O ministro participa do encontro até sexta-feira (29), no Hotel Crowne Plaza Asunción, no centro histórico da capital paraguaia. A RMIS e a RMJ são vinculadas ao Conselho do Mercado Comum (CMC) do Mercosul e têm como objetivo desenvolver mecanismos conjuntos para ampliar a cooperação e a integração regional nas áreas de justiça e segurança pública. Esta edição reúne ministros de Justiça e do Interior dos Estados Partes e Associados, com pauta centrada em cooperação jurídica, segurança pública e gestão migratória.
A participação brasileira foi precedida, na noite de quarta-feira, de reuniões de alinhamento entre o ministro, o embaixador do Brasil no Paraguai, José Marcondes de Carvalho, e de representantes da Polícia Federal que atuam no Paraguai. Nesta quinta-feira, acompanhado da secretária Nacional de Justiça do MJSP, Maria Rosa Guimarães Loula, Wellington Lima se reunirá com os ministros paraguaios do Interior, Enrique Riera Escudero, e da Justiça, Rodrigo Nicola.
No evento, assinarão acordos bilaterais em estratégia de combate à corrupção e à lavagem de dinheiro; capacitação em análise e investigação financeira; intercâmbio de informações migratórias e sobre pessoas privadas de liberdade; e o enfrentamento ao tráfico de armas e munições, entre outras iniciativas.

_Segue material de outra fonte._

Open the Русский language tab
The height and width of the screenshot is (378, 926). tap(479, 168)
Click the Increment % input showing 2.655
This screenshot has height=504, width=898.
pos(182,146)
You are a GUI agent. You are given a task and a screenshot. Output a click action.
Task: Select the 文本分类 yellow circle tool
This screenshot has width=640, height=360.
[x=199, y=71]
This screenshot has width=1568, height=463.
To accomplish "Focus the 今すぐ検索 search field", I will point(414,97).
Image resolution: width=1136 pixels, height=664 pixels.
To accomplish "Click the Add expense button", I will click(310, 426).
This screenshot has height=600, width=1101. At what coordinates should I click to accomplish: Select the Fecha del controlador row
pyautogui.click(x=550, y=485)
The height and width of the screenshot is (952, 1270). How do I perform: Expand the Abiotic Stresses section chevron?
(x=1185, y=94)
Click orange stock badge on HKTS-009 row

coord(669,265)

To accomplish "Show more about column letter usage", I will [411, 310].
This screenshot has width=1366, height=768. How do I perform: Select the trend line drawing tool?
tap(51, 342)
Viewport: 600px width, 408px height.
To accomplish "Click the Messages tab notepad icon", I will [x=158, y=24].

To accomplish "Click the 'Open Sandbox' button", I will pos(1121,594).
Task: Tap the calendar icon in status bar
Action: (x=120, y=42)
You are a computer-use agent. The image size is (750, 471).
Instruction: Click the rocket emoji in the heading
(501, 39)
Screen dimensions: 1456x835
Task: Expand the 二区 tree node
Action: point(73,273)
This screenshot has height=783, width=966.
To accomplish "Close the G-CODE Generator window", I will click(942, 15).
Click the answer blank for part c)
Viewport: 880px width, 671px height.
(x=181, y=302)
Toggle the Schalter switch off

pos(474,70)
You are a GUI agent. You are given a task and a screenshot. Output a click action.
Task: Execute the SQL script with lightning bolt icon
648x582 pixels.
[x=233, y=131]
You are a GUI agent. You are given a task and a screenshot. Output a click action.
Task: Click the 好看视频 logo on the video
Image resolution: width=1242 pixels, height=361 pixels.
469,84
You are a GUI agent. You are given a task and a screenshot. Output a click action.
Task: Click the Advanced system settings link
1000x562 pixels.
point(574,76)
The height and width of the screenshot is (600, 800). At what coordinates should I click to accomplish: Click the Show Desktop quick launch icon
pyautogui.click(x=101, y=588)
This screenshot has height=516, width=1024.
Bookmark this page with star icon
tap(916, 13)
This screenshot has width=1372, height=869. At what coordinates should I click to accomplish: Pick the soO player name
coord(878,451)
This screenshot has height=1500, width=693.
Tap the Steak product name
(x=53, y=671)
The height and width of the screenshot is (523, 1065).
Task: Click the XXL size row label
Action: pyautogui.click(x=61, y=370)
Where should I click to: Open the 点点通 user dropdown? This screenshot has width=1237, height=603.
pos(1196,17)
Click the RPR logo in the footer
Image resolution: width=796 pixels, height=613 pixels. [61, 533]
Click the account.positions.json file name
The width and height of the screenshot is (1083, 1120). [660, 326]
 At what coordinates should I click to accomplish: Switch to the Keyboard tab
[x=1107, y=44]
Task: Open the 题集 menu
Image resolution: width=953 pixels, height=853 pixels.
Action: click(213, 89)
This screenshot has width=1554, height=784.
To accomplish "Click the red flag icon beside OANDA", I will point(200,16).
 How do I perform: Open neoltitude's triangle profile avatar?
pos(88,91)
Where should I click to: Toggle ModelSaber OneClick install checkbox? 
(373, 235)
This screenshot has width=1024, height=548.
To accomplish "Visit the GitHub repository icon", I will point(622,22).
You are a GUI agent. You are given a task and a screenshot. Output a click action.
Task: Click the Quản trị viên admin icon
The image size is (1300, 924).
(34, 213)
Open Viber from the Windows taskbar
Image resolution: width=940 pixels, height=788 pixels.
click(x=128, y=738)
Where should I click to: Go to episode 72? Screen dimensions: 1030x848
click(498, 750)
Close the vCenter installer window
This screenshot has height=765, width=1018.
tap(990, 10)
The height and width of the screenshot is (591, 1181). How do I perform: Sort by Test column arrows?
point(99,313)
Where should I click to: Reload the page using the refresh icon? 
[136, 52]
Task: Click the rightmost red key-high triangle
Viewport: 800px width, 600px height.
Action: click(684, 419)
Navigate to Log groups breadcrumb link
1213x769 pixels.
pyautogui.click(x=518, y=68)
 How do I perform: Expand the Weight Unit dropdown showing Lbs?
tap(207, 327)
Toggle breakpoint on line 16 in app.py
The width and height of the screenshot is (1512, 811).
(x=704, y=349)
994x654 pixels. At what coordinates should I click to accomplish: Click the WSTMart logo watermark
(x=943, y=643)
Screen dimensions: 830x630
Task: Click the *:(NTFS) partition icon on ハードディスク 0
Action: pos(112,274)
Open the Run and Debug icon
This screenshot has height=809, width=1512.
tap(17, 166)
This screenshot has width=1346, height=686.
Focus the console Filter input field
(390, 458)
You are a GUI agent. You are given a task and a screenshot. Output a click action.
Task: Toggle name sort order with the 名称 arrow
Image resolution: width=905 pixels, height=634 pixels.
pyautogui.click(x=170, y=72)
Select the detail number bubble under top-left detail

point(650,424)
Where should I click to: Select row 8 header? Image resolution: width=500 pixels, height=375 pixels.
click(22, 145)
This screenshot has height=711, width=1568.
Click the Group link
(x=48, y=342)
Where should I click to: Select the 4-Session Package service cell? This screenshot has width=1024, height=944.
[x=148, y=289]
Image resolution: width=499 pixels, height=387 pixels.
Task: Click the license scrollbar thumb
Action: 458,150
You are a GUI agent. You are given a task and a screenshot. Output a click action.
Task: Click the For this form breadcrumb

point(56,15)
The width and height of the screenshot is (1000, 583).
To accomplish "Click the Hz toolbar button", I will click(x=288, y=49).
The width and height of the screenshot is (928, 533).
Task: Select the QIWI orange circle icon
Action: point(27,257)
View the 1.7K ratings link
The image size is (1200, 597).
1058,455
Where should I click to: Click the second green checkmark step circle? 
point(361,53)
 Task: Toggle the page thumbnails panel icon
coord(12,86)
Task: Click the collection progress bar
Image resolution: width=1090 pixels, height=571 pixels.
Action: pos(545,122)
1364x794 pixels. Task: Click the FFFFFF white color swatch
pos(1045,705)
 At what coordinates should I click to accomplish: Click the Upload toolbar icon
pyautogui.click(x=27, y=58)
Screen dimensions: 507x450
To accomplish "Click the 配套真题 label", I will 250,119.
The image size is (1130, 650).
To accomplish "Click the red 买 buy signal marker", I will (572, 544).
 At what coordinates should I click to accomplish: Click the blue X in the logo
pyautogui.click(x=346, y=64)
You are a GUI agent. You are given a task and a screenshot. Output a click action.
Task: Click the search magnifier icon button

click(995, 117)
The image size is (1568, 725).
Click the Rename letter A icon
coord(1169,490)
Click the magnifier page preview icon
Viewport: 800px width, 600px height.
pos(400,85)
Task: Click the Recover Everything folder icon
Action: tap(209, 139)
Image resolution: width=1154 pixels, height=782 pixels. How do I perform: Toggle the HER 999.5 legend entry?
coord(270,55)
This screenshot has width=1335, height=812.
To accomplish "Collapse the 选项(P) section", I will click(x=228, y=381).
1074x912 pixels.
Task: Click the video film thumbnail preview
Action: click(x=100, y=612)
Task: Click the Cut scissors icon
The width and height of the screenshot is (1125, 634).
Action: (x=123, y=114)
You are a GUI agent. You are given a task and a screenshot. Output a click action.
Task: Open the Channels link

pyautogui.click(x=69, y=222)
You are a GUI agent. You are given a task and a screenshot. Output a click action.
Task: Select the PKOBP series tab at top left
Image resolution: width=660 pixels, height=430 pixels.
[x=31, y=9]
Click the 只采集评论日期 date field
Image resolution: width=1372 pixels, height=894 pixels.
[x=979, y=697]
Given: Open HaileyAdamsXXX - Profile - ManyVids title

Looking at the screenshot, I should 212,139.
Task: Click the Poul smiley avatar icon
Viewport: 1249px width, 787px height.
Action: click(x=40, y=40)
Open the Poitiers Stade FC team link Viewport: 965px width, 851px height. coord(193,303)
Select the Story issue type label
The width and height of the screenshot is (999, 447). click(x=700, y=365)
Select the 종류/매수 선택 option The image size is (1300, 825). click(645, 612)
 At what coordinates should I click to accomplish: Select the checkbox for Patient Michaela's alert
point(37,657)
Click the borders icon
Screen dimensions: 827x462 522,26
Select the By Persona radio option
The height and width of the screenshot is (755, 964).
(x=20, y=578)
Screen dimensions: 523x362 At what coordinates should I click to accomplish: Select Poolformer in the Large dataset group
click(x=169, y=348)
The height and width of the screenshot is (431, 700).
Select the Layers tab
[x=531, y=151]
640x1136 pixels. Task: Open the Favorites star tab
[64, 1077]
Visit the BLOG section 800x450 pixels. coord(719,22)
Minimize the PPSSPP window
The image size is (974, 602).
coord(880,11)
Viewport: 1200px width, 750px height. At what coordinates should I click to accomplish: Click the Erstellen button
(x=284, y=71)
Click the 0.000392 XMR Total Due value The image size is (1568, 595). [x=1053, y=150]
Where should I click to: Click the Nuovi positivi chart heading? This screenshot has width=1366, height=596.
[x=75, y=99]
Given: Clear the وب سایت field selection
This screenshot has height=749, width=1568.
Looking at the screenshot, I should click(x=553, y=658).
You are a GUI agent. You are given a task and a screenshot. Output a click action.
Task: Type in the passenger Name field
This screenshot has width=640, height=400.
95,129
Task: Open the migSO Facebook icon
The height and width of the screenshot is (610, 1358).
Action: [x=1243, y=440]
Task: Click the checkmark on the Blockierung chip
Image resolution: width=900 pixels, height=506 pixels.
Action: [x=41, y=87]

Também está prevista reunião da comitiva brasileira com Jalil Rachid, ministro da Secretaria Nacional Antidrogas do Paraguai.
As agendas de cooperação jurídica e policial são mais um passo do Programa Brasil Contra o Crime Organizado, e atendem aos quatro eixos da maior ação de investimento na segurança pública do país nas últimas duas décadas:
- asfixia financeira das organizações criminosas;
- fortalecimento da segurança no sistema prisional;
- qualificação da investigação e do esclarecimento de homicídios; e
- combate ao tráfico de armas.
CIN como documento no Mercosul
O ministro Wellington Lima também assinará documento que atualiza o Acordo sobre Documentos de Viagem do Mercosul, incluindo expressamente a Carteira de Identidade Nacional (CIN) do Brasil como documento válido para o trânsito regional — sem necessidade de passaporte.
A medida consolida a CIN como documento central de identificação nacional, simplifica a circulação de brasileiros nos países do bloco e fortalece a integração regional. A inclusão havia sido aprovada no Foro Especializado Migratório (FEM) e elevada aos ministros para assinatura. O novo texto modifica o Anexo I do acordo, reconhecendo formalmente a CIN brasileira como documento hábil para o trânsito entre os países do Mercosul.
No âmbito técnico, a Senajus também conduzirá negociações paralelas no âmbito da CLXXVII Reunião da Comissão Técnica de Justiça (CTJ/Mercosul), que deverão resultar em dois instrumentos: o Regulamento de Recuperação de Ativos e o Formulário para Solicitação de Transferência de Pessoas Condenadas.